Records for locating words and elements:
———
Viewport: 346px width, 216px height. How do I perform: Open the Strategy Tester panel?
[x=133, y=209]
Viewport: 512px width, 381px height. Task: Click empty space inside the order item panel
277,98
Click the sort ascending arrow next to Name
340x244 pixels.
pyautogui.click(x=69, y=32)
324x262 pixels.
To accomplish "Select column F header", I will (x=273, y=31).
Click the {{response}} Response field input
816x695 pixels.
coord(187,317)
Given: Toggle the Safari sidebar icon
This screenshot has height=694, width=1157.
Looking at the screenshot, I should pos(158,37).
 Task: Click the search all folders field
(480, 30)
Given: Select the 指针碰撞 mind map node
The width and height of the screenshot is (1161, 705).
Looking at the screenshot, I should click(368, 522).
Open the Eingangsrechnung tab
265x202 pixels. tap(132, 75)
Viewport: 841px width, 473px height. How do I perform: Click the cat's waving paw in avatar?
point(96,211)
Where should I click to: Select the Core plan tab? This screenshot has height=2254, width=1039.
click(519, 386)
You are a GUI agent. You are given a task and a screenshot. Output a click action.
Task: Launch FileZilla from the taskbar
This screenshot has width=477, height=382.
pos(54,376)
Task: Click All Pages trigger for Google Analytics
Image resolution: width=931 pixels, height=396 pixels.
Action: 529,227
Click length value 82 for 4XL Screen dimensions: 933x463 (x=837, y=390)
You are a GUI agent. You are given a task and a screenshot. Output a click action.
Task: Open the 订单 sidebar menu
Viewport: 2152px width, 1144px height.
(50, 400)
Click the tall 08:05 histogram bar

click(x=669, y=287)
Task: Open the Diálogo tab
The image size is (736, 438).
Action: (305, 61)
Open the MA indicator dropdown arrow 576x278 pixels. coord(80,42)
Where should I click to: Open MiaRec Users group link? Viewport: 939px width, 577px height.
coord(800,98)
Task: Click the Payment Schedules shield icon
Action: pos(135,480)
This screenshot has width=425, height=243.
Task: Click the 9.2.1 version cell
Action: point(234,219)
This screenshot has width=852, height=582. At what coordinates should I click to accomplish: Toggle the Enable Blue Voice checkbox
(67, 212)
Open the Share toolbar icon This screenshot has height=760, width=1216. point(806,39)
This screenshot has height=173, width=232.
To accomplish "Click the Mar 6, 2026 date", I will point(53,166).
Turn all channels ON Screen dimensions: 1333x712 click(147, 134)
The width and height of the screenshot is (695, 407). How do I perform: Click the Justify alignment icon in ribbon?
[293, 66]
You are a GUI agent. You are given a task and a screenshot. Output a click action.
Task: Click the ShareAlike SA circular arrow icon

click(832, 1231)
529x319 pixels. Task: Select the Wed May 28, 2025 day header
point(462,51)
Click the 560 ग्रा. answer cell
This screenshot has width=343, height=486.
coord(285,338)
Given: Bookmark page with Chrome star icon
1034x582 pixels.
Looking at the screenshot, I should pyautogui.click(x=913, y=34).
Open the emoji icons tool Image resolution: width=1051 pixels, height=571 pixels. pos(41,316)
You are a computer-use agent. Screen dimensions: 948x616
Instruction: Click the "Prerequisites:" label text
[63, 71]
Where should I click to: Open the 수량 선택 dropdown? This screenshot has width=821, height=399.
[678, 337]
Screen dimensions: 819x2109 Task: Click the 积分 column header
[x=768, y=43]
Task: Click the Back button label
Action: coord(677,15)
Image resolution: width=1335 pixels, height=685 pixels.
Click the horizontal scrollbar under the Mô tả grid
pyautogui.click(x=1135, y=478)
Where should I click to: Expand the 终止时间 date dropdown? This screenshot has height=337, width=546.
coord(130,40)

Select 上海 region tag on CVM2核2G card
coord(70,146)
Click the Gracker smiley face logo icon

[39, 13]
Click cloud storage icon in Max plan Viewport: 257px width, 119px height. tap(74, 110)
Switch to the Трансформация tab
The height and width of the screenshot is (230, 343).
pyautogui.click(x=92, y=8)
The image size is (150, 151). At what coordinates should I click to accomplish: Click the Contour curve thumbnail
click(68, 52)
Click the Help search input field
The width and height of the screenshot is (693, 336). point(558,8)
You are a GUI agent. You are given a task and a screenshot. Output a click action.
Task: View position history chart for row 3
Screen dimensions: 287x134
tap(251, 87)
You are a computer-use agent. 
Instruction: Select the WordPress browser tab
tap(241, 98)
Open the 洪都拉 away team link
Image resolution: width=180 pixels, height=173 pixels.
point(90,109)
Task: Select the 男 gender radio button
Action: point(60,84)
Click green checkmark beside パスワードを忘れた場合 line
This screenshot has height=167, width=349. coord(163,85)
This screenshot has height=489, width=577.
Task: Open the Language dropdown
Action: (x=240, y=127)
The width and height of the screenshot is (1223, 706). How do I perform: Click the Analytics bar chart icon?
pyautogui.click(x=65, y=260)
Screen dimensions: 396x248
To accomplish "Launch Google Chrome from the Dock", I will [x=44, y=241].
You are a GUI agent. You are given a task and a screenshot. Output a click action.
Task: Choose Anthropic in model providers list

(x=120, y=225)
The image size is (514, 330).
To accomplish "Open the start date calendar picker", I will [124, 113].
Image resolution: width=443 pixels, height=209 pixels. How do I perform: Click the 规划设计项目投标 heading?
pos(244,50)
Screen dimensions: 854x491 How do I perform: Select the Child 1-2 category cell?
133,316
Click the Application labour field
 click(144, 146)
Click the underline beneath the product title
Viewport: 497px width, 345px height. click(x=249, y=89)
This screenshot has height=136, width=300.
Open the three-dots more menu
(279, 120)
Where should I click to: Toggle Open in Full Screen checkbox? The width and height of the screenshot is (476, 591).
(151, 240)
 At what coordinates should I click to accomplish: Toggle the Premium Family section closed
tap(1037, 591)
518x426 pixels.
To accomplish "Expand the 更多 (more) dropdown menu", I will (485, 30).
———
# Problem to work on
Copy every line of the material above exactly as it stands, with nothing changed.

# Task response
Viewport: 346px width, 216px height. How do I perform: Open the Strategy Tester panel?
[x=133, y=209]
Viewport: 512px width, 381px height. Task: Click empty space inside the order item panel
277,98
Click the sort ascending arrow next to Name
340x244 pixels.
pyautogui.click(x=69, y=32)
324x262 pixels.
To accomplish "Select column F header", I will (x=273, y=31).
Click the {{response}} Response field input
816x695 pixels.
coord(187,317)
Given: Toggle the Safari sidebar icon
This screenshot has height=694, width=1157.
Looking at the screenshot, I should pos(158,37).
 Task: Click the search all folders field
(480, 30)
Given: Select the 指针碰撞 mind map node
The width and height of the screenshot is (1161, 705).
Looking at the screenshot, I should click(368, 522).
Open the Eingangsrechnung tab
265x202 pixels. tap(132, 75)
Viewport: 841px width, 473px height. How do I perform: Click the cat's waving paw in avatar?
point(96,211)
Where should I click to: Select the Core plan tab? This screenshot has height=2254, width=1039.
click(519, 386)
You are a GUI agent. You are given a task and a screenshot. Output a click action.
Task: Launch FileZilla from the taskbar
This screenshot has width=477, height=382.
pos(54,376)
Task: Click All Pages trigger for Google Analytics
Image resolution: width=931 pixels, height=396 pixels.
Action: 529,227
Click length value 82 for 4XL Screen dimensions: 933x463 (x=837, y=390)
You are a GUI agent. You are given a task and a screenshot. Output a click action.
Task: Open the 订单 sidebar menu
Viewport: 2152px width, 1144px height.
(50, 400)
Click the tall 08:05 histogram bar

click(x=669, y=287)
Task: Open the Diálogo tab
The image size is (736, 438).
Action: (305, 61)
Open the MA indicator dropdown arrow 576x278 pixels. coord(80,42)
Where should I click to: Open MiaRec Users group link? Viewport: 939px width, 577px height.
coord(800,98)
Task: Click the Payment Schedules shield icon
Action: pos(135,480)
This screenshot has width=425, height=243.
Task: Click the 9.2.1 version cell
Action: point(234,219)
This screenshot has width=852, height=582. At what coordinates should I click to accomplish: Toggle the Enable Blue Voice checkbox
(67, 212)
Open the Share toolbar icon This screenshot has height=760, width=1216. point(806,39)
This screenshot has height=173, width=232.
To accomplish "Click the Mar 6, 2026 date", I will point(53,166).
Turn all channels ON Screen dimensions: 1333x712 click(147, 134)
The width and height of the screenshot is (695, 407). How do I perform: Click the Justify alignment icon in ribbon?
[293, 66]
You are a GUI agent. You are given a task and a screenshot. Output a click action.
Task: Click the ShareAlike SA circular arrow icon

click(832, 1231)
529x319 pixels. Task: Select the Wed May 28, 2025 day header
point(462,51)
Click the 560 ग्रा. answer cell
This screenshot has width=343, height=486.
coord(285,338)
Given: Bookmark page with Chrome star icon
1034x582 pixels.
Looking at the screenshot, I should pyautogui.click(x=913, y=34).
Open the emoji icons tool Image resolution: width=1051 pixels, height=571 pixels. pos(41,316)
You are a computer-use agent. Screen dimensions: 948x616
Instruction: Click the "Prerequisites:" label text
[63, 71]
Where should I click to: Open the 수량 선택 dropdown? This screenshot has width=821, height=399.
[678, 337]
Screen dimensions: 819x2109 Task: Click the 积分 column header
[x=768, y=43]
Task: Click the Back button label
Action: coord(677,15)
Image resolution: width=1335 pixels, height=685 pixels.
Click the horizontal scrollbar under the Mô tả grid
pyautogui.click(x=1135, y=478)
Where should I click to: Expand the 终止时间 date dropdown? This screenshot has height=337, width=546.
coord(130,40)

Select 上海 region tag on CVM2核2G card
coord(70,146)
Click the Gracker smiley face logo icon

[39, 13]
Click cloud storage icon in Max plan Viewport: 257px width, 119px height. tap(74, 110)
Switch to the Трансформация tab
The height and width of the screenshot is (230, 343).
pyautogui.click(x=92, y=8)
The image size is (150, 151). At what coordinates should I click to accomplish: Click the Contour curve thumbnail
click(68, 52)
Click the Help search input field
The width and height of the screenshot is (693, 336). point(558,8)
You are a GUI agent. You are given a task and a screenshot. Output a click action.
Task: View position history chart for row 3
Screen dimensions: 287x134
tap(251, 87)
You are a computer-use agent. 
Instruction: Select the WordPress browser tab
tap(241, 98)
Open the 洪都拉 away team link
Image resolution: width=180 pixels, height=173 pixels.
point(90,109)
Task: Select the 男 gender radio button
Action: point(60,84)
Click green checkmark beside パスワードを忘れた場合 line
This screenshot has height=167, width=349. coord(163,85)
This screenshot has height=489, width=577.
Task: Open the Language dropdown
Action: (x=240, y=127)
The width and height of the screenshot is (1223, 706). How do I perform: Click the Analytics bar chart icon?
pyautogui.click(x=65, y=260)
Screen dimensions: 396x248
To accomplish "Launch Google Chrome from the Dock", I will [x=44, y=241].
You are a GUI agent. You are given a task and a screenshot. Output a click action.
Task: Choose Anthropic in model providers list

(x=120, y=225)
The image size is (514, 330).
To accomplish "Open the start date calendar picker", I will [124, 113].
Image resolution: width=443 pixels, height=209 pixels. How do I perform: Click the 规划设计项目投标 heading?
pos(244,50)
Screen dimensions: 854x491 How do I perform: Select the Child 1-2 category cell?
133,316
Click the Application labour field
 click(144, 146)
Click the underline beneath the product title
Viewport: 497px width, 345px height. click(x=249, y=89)
This screenshot has height=136, width=300.
Open the three-dots more menu
(279, 120)
Where should I click to: Toggle Open in Full Screen checkbox? The width and height of the screenshot is (476, 591).
(151, 240)
 At what coordinates should I click to accomplish: Toggle the Premium Family section closed
tap(1037, 591)
518x426 pixels.
To accomplish "Expand the 更多 (more) dropdown menu", I will (485, 30).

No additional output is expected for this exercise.